Master Charles William Lambton Sir Lawrence Opus Magnum

Following the English masters of the 18th century, Reynolds, Thomas Gainsborough, and George Romney, Lawrence carried on the great tradition of society portraiture and raised it to new heights of dash and elegance, though not of psychological penetration. He was by no means an artist of the astonishing insight of Gainsborough, and he did not have the occasionally disconcerting originality of Reynolds and still his work had merit.

The Calmady Children

Lawrence's work had their faults: all were affected by the distorting demands of their fashionable clientele, and all succumbed to them. He had the least to say, and he reflected his sitters' own best views of themselves, yet even they must sometimes have been surprised at their own magnificence. Handsome his portraits undoubtedly are; all the women are strikingly beautiful, the men brave and distinguished.

Sir Thomas Portrait Arthur Atherley

Lawrence enjoyed his great success. He lived for his work, never married, and was a prodigious worker. He was of an exceptionally generous nature, as an artist and as a man, with a rare talent for appreciating and encouraging the talents of others. He was an ardent collector of Old Master drawings; his collection, which was dispersed after his death, was the largest and best that has ever been formed in England.

I would have liked knowing him, I'm sure.

My love my care,


  1. Hello,
    you have a wonderful blog here. I also love art, cooking and nature.
    Keep up the good work and good luck in all that you do!

  2. Certainly the Fullerton girls were not quite as Lawrence painted them, but what's wrong with a little flattery now and again?

    Beautiful pictures Simone. Your page is a gallery in itself!

    Bisou, Cro.

  3. those sisters... like you could reach out and touch her face...

  4. Such amazing portraits!

    I can't decide which painting I love more, the Fullerton sisters or Arthur Atherley. :-)

  5. thanks for stopping by Novel Discussions! come back soon.


  6. These paintings always make me want to travel back in time.

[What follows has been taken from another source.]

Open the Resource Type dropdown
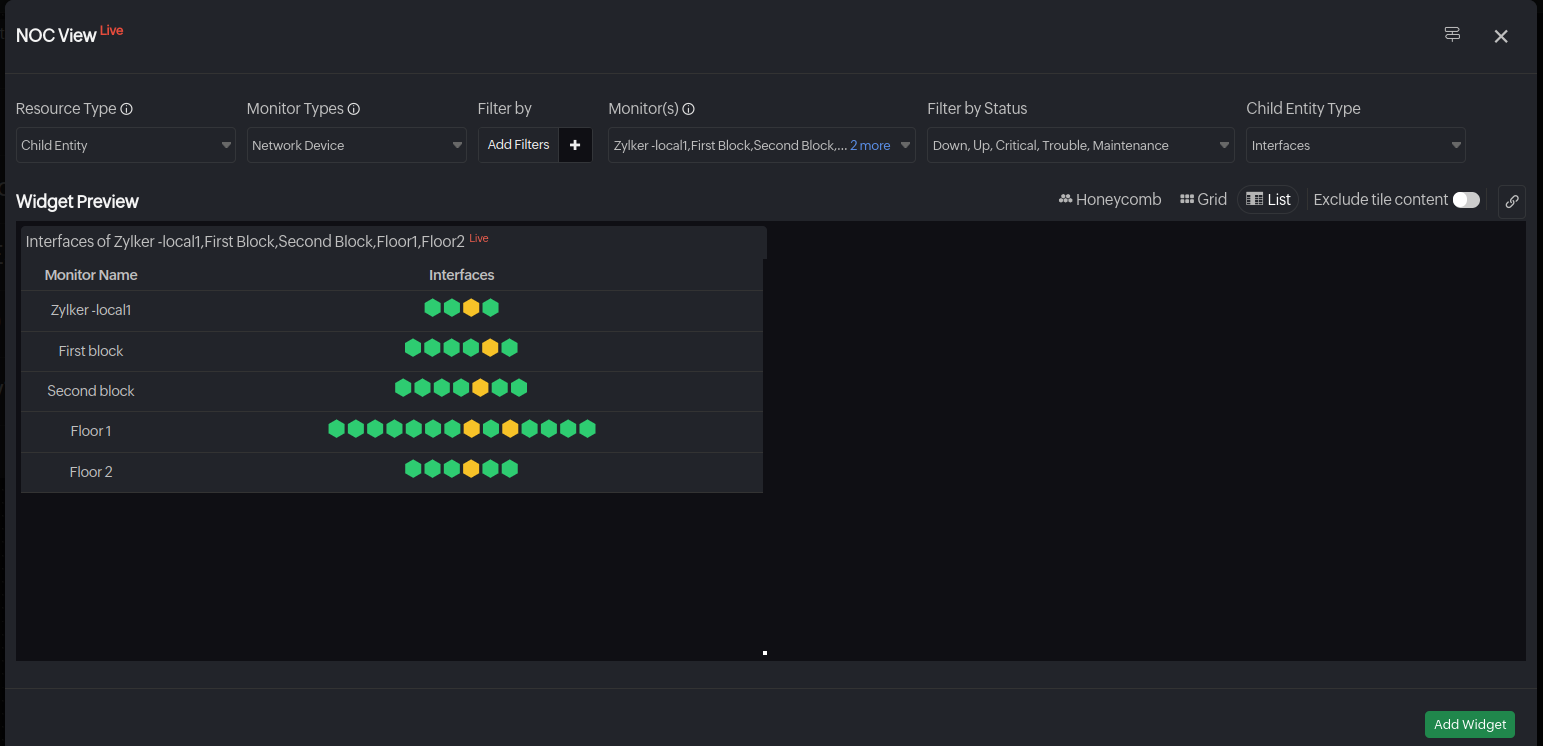1543x746 pixels. point(126,145)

  7. Oh,HOW gorgeous are these´s absolutely to stay and to admire Him!-)*


  8. Dearest Simone.
    Your blog is transporting, a welcome escape from oil spills and the ugly reality of day to day life.
    Have you considered submitting your written endeavors to a publishing house in England? They are far more receptive to historical romance novels there.
    Uh, forgive me for publicly correcting you but you should probably spell "Americian" correctly in your intro if you want to garner favor with the "American" publishing world.
    I suspect you have alienated them from the get go with this typo.
    Relax, for several months I called myself an Illustratorator" on my blog when I meant to write "illustrator". Typos happen when we are caught up in the enthusiasm of writing.
    I would love to read a passage from one of your novels.
    Never give up on your dreams.
    Your sister is right about that homoerotic painting, it could not be gayer, who cares?
    Continue to embrace all that is beautiful in life, follow your heart's desire and enjoy being alive. I think you are marvelous.